## start Data shown

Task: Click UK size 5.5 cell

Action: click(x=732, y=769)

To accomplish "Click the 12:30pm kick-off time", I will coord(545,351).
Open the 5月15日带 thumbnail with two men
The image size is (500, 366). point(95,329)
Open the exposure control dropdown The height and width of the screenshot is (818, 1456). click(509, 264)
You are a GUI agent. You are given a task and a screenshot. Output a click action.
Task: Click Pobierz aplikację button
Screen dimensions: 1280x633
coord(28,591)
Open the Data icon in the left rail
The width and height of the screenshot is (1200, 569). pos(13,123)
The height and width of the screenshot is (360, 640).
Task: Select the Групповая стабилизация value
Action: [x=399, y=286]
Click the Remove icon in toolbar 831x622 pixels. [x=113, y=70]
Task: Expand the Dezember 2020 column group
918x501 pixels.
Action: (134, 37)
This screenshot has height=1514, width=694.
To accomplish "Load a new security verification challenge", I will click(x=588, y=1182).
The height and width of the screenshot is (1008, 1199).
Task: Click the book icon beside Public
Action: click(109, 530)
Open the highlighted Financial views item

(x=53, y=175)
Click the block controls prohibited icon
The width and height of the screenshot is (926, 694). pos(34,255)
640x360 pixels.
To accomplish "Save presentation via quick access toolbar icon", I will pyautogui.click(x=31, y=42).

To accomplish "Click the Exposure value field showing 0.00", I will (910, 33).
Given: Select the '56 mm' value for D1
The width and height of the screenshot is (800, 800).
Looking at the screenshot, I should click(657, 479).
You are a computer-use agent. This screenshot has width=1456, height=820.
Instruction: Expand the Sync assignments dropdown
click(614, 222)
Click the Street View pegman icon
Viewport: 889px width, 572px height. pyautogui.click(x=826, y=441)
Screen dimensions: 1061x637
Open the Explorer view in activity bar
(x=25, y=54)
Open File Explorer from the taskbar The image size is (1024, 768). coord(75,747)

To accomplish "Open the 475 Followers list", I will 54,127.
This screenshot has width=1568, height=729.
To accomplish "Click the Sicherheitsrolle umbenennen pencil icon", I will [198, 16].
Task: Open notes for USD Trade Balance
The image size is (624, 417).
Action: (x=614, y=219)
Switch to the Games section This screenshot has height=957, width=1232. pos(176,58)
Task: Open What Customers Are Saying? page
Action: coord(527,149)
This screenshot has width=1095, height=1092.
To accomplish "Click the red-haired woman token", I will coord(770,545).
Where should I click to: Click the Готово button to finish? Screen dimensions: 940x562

## end Data shown

Present the listing above as a Markdown table with the columns No. and Line, where each row holds a row number and one line of the listing. Omit blank lines.

### Response to the task
| No. | Line |
|---|---|
| 1 | Task: Click UK size 5.5 cell |
| 2 | Action: click(x=732, y=769) |
| 3 | To accomplish "Click the 12:30pm kick-off time", I will coord(545,351). |
| 4 | Open the 5月15日带 thumbnail with two men |
| 5 | The image size is (500, 366). point(95,329) |
| 6 | Open the exposure control dropdown The height and width of the screenshot is (818, 1456). click(509, 264) |
| 7 | You are a GUI agent. You are given a task and a screenshot. Output a click action. |
| 8 | Task: Click Pobierz aplikację button |
| 9 | Screen dimensions: 1280x633 |
| 10 | coord(28,591) |
| 11 | Open the Data icon in the left rail |
| 12 | The width and height of the screenshot is (1200, 569). pos(13,123) |
| 13 | The height and width of the screenshot is (360, 640). |
| 14 | Task: Select the Групповая стабилизация value |
| 15 | Action: [x=399, y=286] |
| 16 | Click the Remove icon in toolbar 831x622 pixels. [x=113, y=70] |
| 17 | Task: Expand the Dezember 2020 column group |
| 18 | 918x501 pixels. |
| 19 | Action: (134, 37) |
| 20 | This screenshot has height=1514, width=694. |
| 21 | To accomplish "Load a new security verification challenge", I will click(x=588, y=1182). |
| 22 | The height and width of the screenshot is (1008, 1199). |
| 23 | Task: Click the book icon beside Public |
| 24 | Action: click(109, 530) |
| 25 | Open the highlighted Financial views item |
| 26 | (x=53, y=175) |
| 27 | Click the block controls prohibited icon |
| 28 | The width and height of the screenshot is (926, 694). pos(34,255) |
| 29 | 640x360 pixels. |
| 30 | To accomplish "Save presentation via quick access toolbar icon", I will pyautogui.click(x=31, y=42). |
| 31 | To accomplish "Click the Exposure value field showing 0.00", I will (910, 33). |
| 32 | Given: Select the '56 mm' value for D1 |
| 33 | The width and height of the screenshot is (800, 800). |
| 34 | Looking at the screenshot, I should click(657, 479). |
| 35 | You are a computer-use agent. This screenshot has width=1456, height=820. |
| 36 | Instruction: Expand the Sync assignments dropdown |
| 37 | click(614, 222) |
| 38 | Click the Street View pegman icon |
| 39 | Viewport: 889px width, 572px height. pyautogui.click(x=826, y=441) |
| 40 | Screen dimensions: 1061x637 |
| 41 | Open the Explorer view in activity bar |
| 42 | (x=25, y=54) |
| 43 | Open File Explorer from the taskbar The image size is (1024, 768). coord(75,747) |
| 44 | To accomplish "Open the 475 Followers list", I will 54,127. |
| 45 | This screenshot has width=1568, height=729. |
| 46 | To accomplish "Click the Sicherheitsrolle umbenennen pencil icon", I will [198, 16]. |
| 47 | Task: Open notes for USD Trade Balance |
| 48 | The image size is (624, 417). |
| 49 | Action: (x=614, y=219) |
| 50 | Switch to the Games section This screenshot has height=957, width=1232. pos(176,58) |
| 51 | Task: Open What Customers Are Saying? page |
| 52 | Action: coord(527,149) |
| 53 | This screenshot has width=1095, height=1092. |
| 54 | To accomplish "Click the red-haired woman token", I will coord(770,545). |
| 55 | Where should I click to: Click the Готово button to finish? Screen dimensions: 940x562 |